> _EXERCISE_
Here are some entries. Print them exactly as they are.

%%

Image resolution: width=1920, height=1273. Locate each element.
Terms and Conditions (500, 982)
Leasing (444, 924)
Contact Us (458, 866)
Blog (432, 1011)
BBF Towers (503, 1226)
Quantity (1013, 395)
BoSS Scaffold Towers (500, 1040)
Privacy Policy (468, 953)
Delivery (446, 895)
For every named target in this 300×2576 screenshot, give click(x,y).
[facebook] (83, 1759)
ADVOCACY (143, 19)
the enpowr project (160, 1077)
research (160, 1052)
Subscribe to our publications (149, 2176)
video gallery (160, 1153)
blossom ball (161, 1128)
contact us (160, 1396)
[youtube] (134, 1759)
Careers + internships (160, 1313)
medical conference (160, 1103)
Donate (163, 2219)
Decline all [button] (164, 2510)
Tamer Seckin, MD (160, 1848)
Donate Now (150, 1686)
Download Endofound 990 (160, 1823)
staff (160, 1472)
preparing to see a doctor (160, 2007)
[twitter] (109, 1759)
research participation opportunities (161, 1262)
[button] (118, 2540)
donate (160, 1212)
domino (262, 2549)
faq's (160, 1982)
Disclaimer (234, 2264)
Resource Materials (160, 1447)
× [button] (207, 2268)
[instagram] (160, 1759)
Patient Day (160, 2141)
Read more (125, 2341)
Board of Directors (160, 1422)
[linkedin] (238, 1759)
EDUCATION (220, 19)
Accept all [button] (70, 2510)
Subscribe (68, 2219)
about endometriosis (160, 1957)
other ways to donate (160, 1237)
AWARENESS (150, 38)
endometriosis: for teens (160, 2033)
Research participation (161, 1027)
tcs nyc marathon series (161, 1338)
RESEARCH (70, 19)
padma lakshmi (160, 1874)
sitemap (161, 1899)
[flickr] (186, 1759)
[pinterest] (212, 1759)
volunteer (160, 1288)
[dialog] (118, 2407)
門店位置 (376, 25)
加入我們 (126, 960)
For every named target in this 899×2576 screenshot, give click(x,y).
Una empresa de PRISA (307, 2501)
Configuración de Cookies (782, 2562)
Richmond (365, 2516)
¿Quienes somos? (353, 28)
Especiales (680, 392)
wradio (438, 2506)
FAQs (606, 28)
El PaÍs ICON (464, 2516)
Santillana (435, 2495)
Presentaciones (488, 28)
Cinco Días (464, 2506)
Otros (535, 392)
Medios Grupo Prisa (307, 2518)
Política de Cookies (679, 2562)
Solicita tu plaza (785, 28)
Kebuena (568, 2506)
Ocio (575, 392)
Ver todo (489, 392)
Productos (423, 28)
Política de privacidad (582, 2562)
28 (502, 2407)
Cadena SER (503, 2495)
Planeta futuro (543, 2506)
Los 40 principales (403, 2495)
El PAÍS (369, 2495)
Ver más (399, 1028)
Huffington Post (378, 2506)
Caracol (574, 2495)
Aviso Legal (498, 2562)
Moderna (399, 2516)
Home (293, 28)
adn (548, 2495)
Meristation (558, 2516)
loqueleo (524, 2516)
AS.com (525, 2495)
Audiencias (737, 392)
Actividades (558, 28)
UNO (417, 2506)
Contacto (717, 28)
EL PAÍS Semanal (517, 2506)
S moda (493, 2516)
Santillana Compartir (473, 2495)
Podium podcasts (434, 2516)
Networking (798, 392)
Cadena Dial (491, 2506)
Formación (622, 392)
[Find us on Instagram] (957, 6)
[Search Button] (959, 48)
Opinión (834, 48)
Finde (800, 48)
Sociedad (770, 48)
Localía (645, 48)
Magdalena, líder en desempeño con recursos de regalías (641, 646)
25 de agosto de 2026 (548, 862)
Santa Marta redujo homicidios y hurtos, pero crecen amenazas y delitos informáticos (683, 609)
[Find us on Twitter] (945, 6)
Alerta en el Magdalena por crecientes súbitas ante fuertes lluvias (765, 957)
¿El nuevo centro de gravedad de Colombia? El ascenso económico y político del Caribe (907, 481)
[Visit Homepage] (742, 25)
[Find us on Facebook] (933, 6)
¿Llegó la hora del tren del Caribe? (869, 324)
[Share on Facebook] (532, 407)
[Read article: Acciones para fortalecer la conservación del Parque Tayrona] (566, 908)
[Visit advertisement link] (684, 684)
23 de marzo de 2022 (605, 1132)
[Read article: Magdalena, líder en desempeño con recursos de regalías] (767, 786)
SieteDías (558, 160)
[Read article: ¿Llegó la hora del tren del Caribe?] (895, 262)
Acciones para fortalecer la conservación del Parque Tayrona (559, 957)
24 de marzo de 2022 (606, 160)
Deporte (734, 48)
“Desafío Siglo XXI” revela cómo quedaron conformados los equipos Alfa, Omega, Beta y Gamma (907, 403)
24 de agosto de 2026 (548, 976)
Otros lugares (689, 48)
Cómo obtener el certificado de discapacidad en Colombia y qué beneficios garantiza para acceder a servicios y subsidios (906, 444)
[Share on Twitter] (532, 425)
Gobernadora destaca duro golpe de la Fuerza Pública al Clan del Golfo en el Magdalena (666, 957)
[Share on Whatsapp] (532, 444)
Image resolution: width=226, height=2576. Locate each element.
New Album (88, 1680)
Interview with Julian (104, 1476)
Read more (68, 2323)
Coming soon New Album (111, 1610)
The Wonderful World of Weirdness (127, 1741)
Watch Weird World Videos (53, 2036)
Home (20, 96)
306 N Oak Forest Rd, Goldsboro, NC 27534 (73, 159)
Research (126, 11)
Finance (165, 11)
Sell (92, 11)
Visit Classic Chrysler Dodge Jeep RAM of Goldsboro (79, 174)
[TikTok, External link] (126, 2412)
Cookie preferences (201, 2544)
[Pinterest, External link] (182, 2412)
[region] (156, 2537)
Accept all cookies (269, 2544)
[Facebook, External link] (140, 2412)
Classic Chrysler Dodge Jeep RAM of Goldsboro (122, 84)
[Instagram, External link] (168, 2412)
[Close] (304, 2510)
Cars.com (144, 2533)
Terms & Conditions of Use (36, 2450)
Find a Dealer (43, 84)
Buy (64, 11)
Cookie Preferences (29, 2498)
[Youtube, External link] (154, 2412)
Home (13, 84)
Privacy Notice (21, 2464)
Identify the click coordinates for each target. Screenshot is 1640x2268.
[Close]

%%

> _ANSWER AREA_
Image resolution: width=1920, height=1273. Locate each element.
Terms and Conditions (500, 982)
Leasing (444, 924)
Contact Us (458, 866)
Blog (432, 1011)
BBF Towers (503, 1226)
Quantity (1013, 395)
BoSS Scaffold Towers (500, 1040)
Privacy Policy (468, 953)
Delivery (446, 895)
For every named target in this 300×2576 screenshot, give click(x,y).
[facebook] (83, 1759)
ADVOCACY (143, 19)
the enpowr project (160, 1077)
research (160, 1052)
Subscribe to our publications (149, 2176)
video gallery (160, 1153)
blossom ball (161, 1128)
contact us (160, 1396)
[youtube] (134, 1759)
Careers + internships (160, 1313)
medical conference (160, 1103)
Donate (163, 2219)
Decline all [button] (164, 2510)
Tamer Seckin, MD (160, 1848)
Donate Now (150, 1686)
Download Endofound 990 (160, 1823)
staff (160, 1472)
preparing to see a doctor (160, 2007)
[twitter] (109, 1759)
research participation opportunities (161, 1262)
[button] (118, 2540)
donate (160, 1212)
domino (262, 2549)
faq's (160, 1982)
Disclaimer (234, 2264)
Resource Materials (160, 1447)
× [button] (207, 2268)
[instagram] (160, 1759)
Patient Day (160, 2141)
Read more (125, 2341)
Board of Directors (160, 1422)
[linkedin] (238, 1759)
EDUCATION (220, 19)
Accept all [button] (70, 2510)
Subscribe (68, 2219)
about endometriosis (160, 1957)
other ways to donate (160, 1237)
AWARENESS (150, 38)
endometriosis: for teens (160, 2033)
Research participation (161, 1027)
tcs nyc marathon series (161, 1338)
RESEARCH (70, 19)
padma lakshmi (160, 1874)
sitemap (161, 1899)
[flickr] (186, 1759)
[pinterest] (212, 1759)
volunteer (160, 1288)
[dialog] (118, 2407)
門店位置 (376, 25)
加入我們 (126, 960)
For every named target in this 899×2576 screenshot, give click(x,y).
Una empresa de PRISA (307, 2501)
Configuración de Cookies (782, 2562)
Richmond (365, 2516)
¿Quienes somos? (353, 28)
Especiales (680, 392)
wradio (438, 2506)
FAQs (606, 28)
El PaÍs ICON (464, 2516)
Santillana (435, 2495)
Presentaciones (488, 28)
Cinco Días (464, 2506)
Otros (535, 392)
Medios Grupo Prisa (307, 2518)
Política de Cookies (679, 2562)
Solicita tu plaza (785, 28)
Kebuena (568, 2506)
Ocio (575, 392)
Ver todo (489, 392)
Productos (423, 28)
Política de privacidad (582, 2562)
28 (502, 2407)
Cadena SER (503, 2495)
Planeta futuro (543, 2506)
Los 40 principales (403, 2495)
El PAÍS (369, 2495)
Ver más (399, 1028)
Huffington Post (378, 2506)
Caracol (574, 2495)
Aviso Legal (498, 2562)
Moderna (399, 2516)
Home (293, 28)
adn (548, 2495)
Meristation (558, 2516)
loqueleo (524, 2516)
AS.com (525, 2495)
Audiencias (737, 392)
Actividades (558, 28)
UNO (417, 2506)
Contacto (717, 28)
EL PAÍS Semanal (517, 2506)
S moda (493, 2516)
Santillana Compartir (473, 2495)
Podium podcasts (434, 2516)
Networking (798, 392)
Cadena Dial (491, 2506)
Formación (622, 392)
[Find us on Instagram] (957, 6)
[Search Button] (959, 48)
Opinión (834, 48)
Finde (800, 48)
Sociedad (770, 48)
Localía (645, 48)
Magdalena, líder en desempeño con recursos de regalías (641, 646)
25 de agosto de 2026 (548, 862)
Santa Marta redujo homicidios y hurtos, pero crecen amenazas y delitos informáticos (683, 609)
[Find us on Twitter] (945, 6)
Alerta en el Magdalena por crecientes súbitas ante fuertes lluvias (765, 957)
¿El nuevo centro de gravedad de Colombia? El ascenso económico y político del Caribe (907, 481)
[Visit Homepage] (742, 25)
[Find us on Facebook] (933, 6)
¿Llegó la hora del tren del Caribe? (869, 324)
[Share on Facebook] (532, 407)
[Read article: Acciones para fortalecer la conservación del Parque Tayrona] (566, 908)
[Visit advertisement link] (684, 684)
23 de marzo de 2022 (605, 1132)
[Read article: Magdalena, líder en desempeño con recursos de regalías] (767, 786)
SieteDías (558, 160)
[Read article: ¿Llegó la hora del tren del Caribe?] (895, 262)
Acciones para fortalecer la conservación del Parque Tayrona (559, 957)
24 de marzo de 2022 (606, 160)
Deporte (734, 48)
“Desafío Siglo XXI” revela cómo quedaron conformados los equipos Alfa, Omega, Beta y Gamma (907, 403)
24 de agosto de 2026 (548, 976)
Otros lugares (689, 48)
Cómo obtener el certificado de discapacidad en Colombia y qué beneficios garantiza para acceder a servicios y subsidios (906, 444)
[Share on Twitter] (532, 425)
Gobernadora destaca duro golpe de la Fuerza Pública al Clan del Golfo en el Magdalena (666, 957)
[Share on Whatsapp] (532, 444)
Image resolution: width=226, height=2576. Locate each element.
New Album (88, 1680)
Interview with Julian (104, 1476)
Read more (68, 2323)
Coming soon New Album (111, 1610)
The Wonderful World of Weirdness (127, 1741)
Watch Weird World Videos (53, 2036)
Home (20, 96)
306 N Oak Forest Rd, Goldsboro, NC 27534 (73, 159)
Research (126, 11)
Finance (165, 11)
Sell (92, 11)
Visit Classic Chrysler Dodge Jeep RAM of Goldsboro (79, 174)
[TikTok, External link] (126, 2412)
Cookie preferences (201, 2544)
[Pinterest, External link] (182, 2412)
[region] (156, 2537)
Accept all cookies (269, 2544)
[Facebook, External link] (140, 2412)
Classic Chrysler Dodge Jeep RAM of Goldsboro (122, 84)
[Instagram, External link] (168, 2412)
[Close] (304, 2510)
Cars.com (144, 2533)
Terms & Conditions of Use (36, 2450)
Find a Dealer (43, 84)
Buy (64, 11)
Cookie Preferences (29, 2498)
[Youtube, External link] (154, 2412)
Home (13, 84)
Privacy Notice (21, 2464)
Identify the click coordinates for each target. Screenshot is 1640x2268.
[Close]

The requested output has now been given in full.